* WORK INSTRUCTION: Return exactly those lines of the material below that fall between the line holding "Image resolution: width=158, height=2576." and the line holding "[Walk Wheel Cycle Trust Shop on Facebook]", inclusive.
:: DATASET EXCERPTS
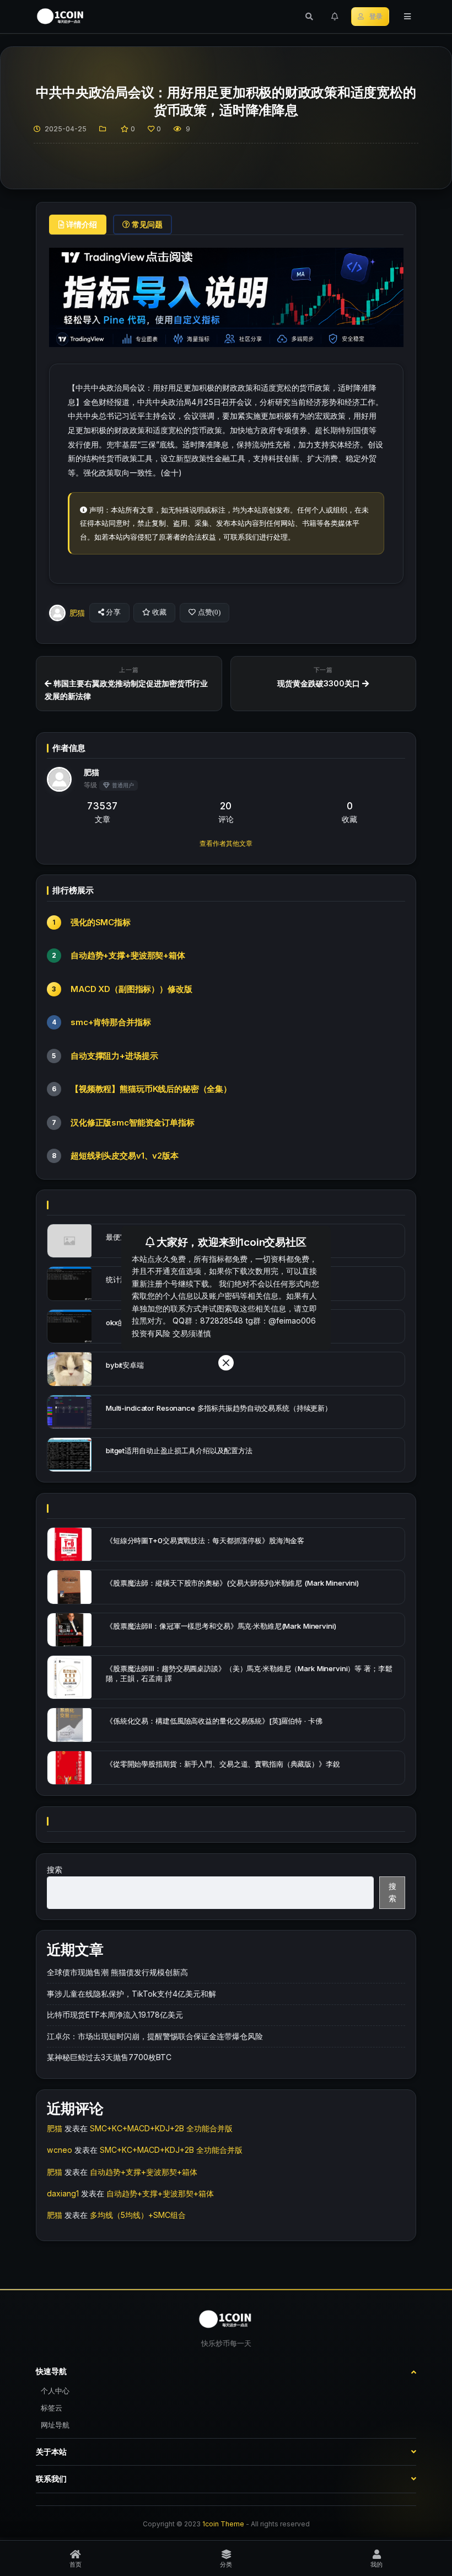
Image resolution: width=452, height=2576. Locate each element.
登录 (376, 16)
::::
:: DATASET EXCERPTS
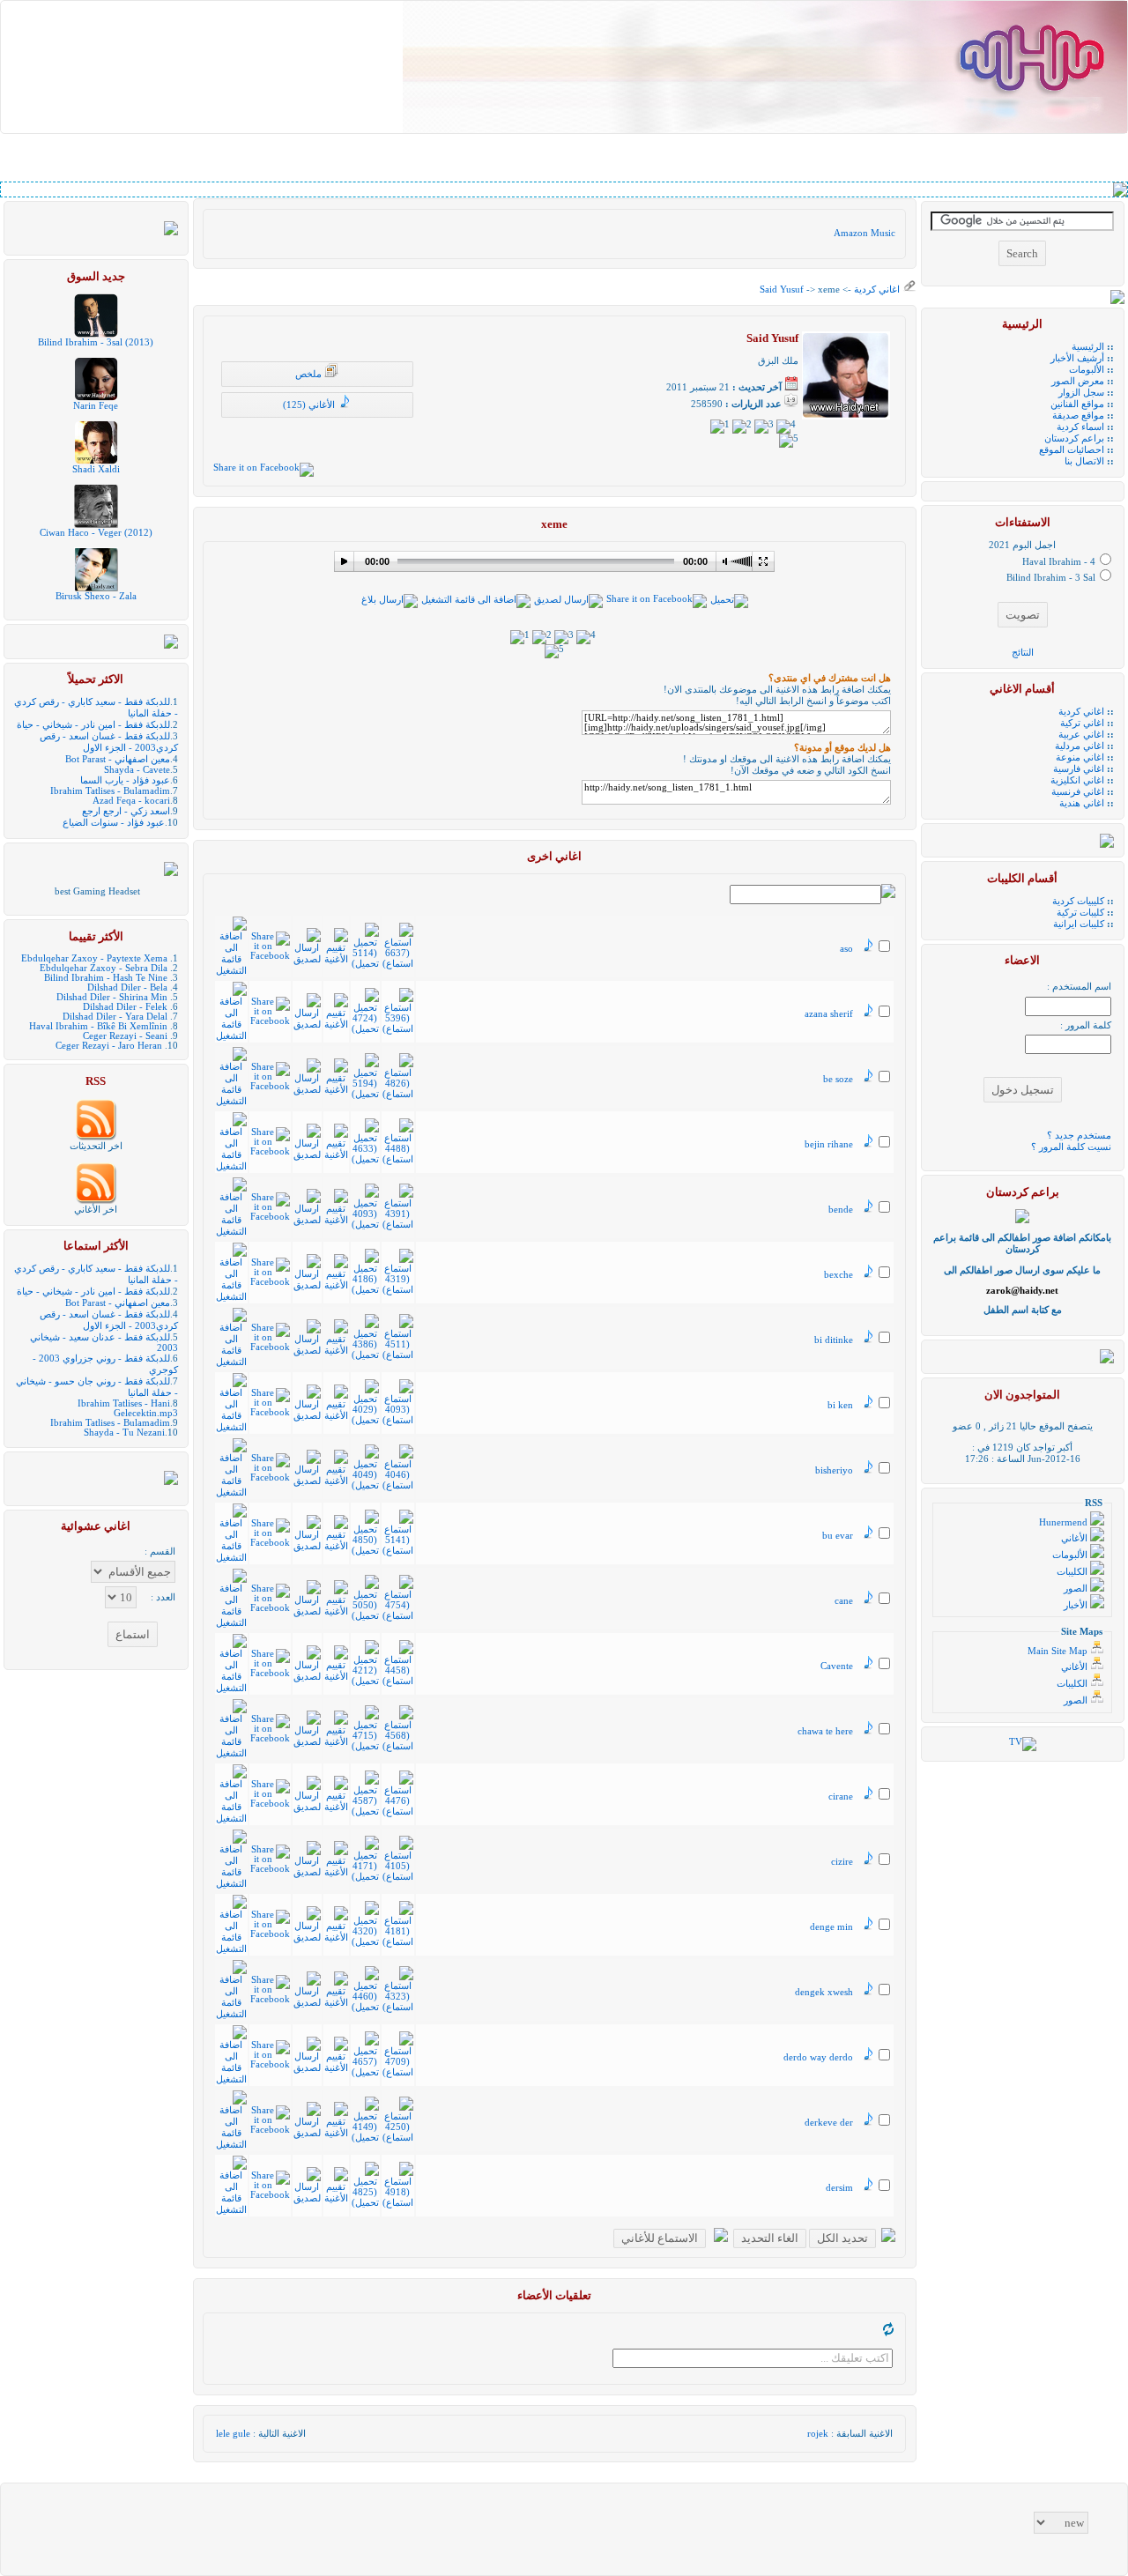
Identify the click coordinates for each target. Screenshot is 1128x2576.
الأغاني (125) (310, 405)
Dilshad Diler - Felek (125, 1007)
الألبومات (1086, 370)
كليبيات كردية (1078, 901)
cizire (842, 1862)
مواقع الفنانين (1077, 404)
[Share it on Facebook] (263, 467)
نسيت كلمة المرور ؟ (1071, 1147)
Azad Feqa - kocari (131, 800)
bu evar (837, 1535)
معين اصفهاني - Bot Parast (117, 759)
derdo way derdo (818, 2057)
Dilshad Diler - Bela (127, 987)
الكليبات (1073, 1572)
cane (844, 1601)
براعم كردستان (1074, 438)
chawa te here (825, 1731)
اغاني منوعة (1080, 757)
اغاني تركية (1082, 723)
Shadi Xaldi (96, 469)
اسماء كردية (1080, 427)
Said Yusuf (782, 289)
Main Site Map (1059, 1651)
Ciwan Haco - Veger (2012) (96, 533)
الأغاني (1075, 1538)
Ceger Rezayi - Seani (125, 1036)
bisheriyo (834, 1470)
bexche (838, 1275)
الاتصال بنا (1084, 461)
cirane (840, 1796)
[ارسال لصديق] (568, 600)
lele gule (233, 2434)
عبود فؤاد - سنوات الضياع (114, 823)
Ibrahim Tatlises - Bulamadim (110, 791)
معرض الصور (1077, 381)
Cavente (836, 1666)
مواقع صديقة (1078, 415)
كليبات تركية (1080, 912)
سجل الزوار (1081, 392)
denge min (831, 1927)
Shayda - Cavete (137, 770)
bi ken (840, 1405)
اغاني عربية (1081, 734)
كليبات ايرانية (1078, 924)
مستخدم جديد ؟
::::
:: DATASET EXCERPTS
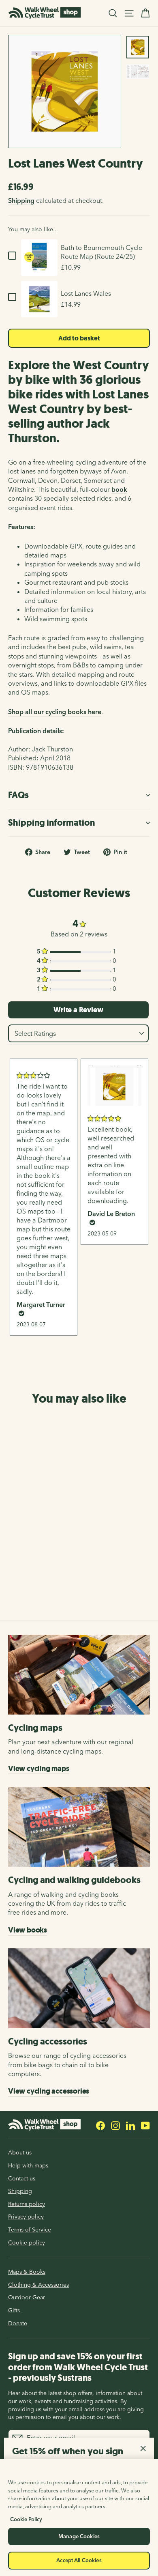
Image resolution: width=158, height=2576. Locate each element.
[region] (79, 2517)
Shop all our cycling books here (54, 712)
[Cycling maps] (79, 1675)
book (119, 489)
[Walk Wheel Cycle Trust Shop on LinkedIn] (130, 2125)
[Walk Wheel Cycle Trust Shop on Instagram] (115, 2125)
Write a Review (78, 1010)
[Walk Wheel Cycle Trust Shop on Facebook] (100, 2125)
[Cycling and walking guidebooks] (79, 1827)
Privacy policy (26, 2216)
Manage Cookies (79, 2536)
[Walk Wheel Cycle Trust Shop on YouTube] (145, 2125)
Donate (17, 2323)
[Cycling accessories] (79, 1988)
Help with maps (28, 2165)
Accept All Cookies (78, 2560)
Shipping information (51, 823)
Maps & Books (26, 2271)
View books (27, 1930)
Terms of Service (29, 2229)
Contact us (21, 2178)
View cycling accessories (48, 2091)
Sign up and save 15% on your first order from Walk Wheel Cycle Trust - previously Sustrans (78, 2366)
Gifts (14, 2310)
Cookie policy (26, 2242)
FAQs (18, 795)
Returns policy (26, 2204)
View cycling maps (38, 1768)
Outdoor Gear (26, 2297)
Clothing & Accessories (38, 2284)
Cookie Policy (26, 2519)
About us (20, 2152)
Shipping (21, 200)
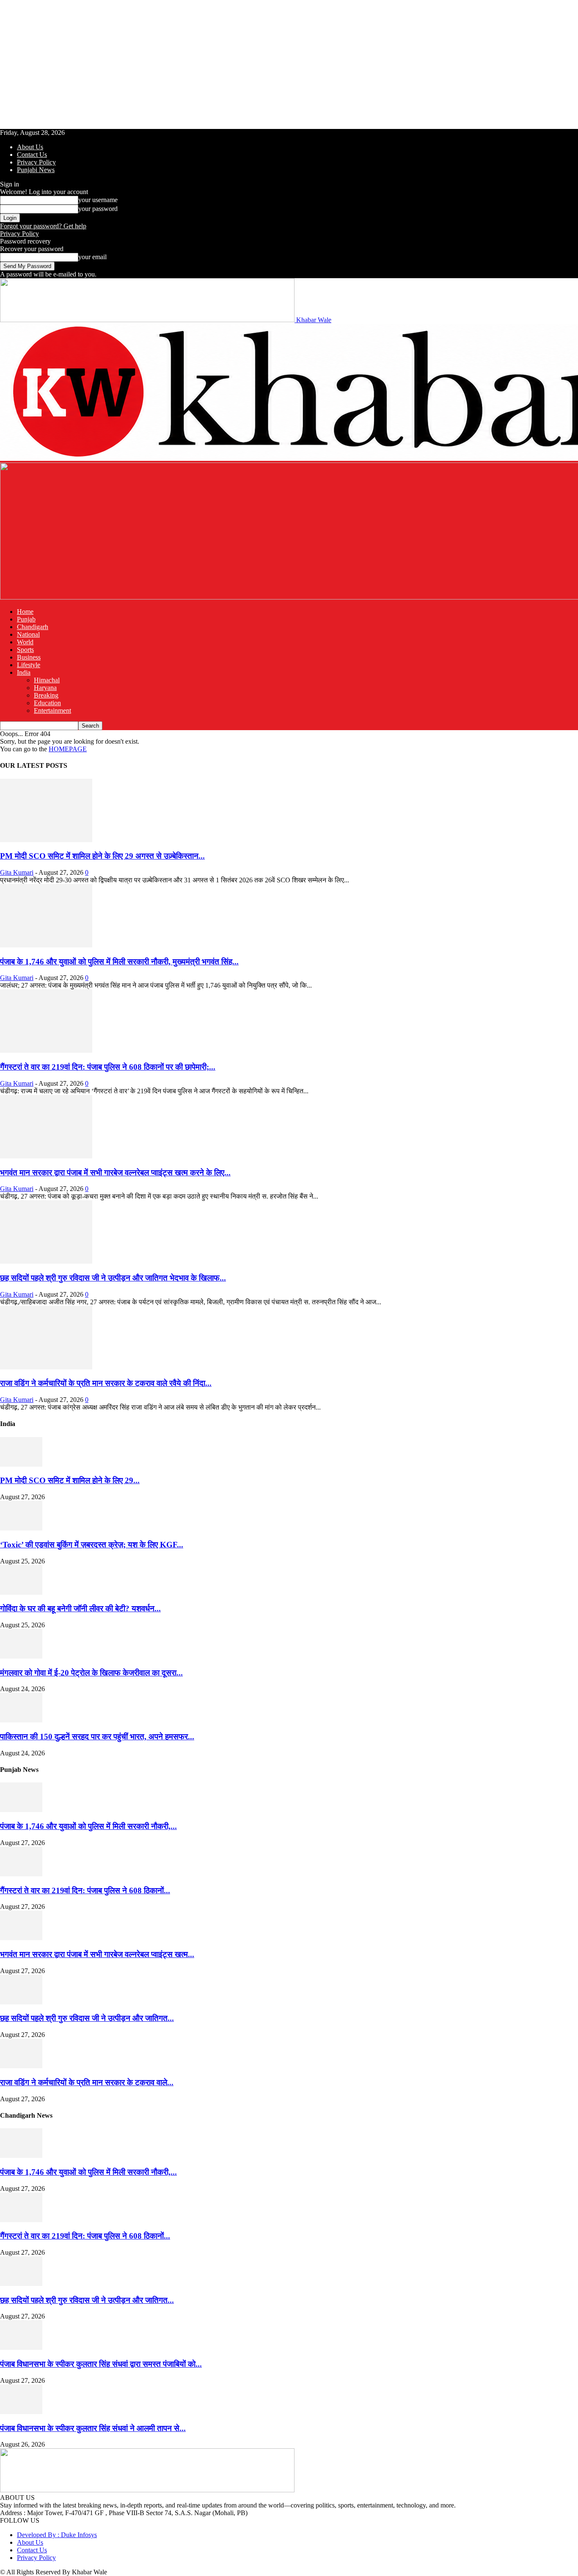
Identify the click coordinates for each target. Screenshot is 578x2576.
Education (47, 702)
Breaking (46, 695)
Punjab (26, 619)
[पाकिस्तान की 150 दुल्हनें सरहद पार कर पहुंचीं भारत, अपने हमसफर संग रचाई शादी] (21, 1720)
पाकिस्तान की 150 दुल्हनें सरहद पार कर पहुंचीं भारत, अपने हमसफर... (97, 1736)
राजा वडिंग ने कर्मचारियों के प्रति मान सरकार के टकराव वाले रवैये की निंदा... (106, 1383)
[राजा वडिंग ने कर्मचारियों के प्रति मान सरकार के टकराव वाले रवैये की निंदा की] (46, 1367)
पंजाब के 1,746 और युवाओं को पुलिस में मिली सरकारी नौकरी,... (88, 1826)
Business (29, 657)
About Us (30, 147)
::::
* EXPECTED ANSWER:
Image resolution: width=158, height=2576. Locate each element.
[region] (79, 2517)
Shop all our cycling books here (54, 712)
[Cycling maps] (79, 1675)
book (119, 489)
[Walk Wheel Cycle Trust Shop on LinkedIn] (130, 2125)
[Walk Wheel Cycle Trust Shop on Instagram] (115, 2125)
Write a Review (78, 1010)
[Walk Wheel Cycle Trust Shop on Facebook] (100, 2125)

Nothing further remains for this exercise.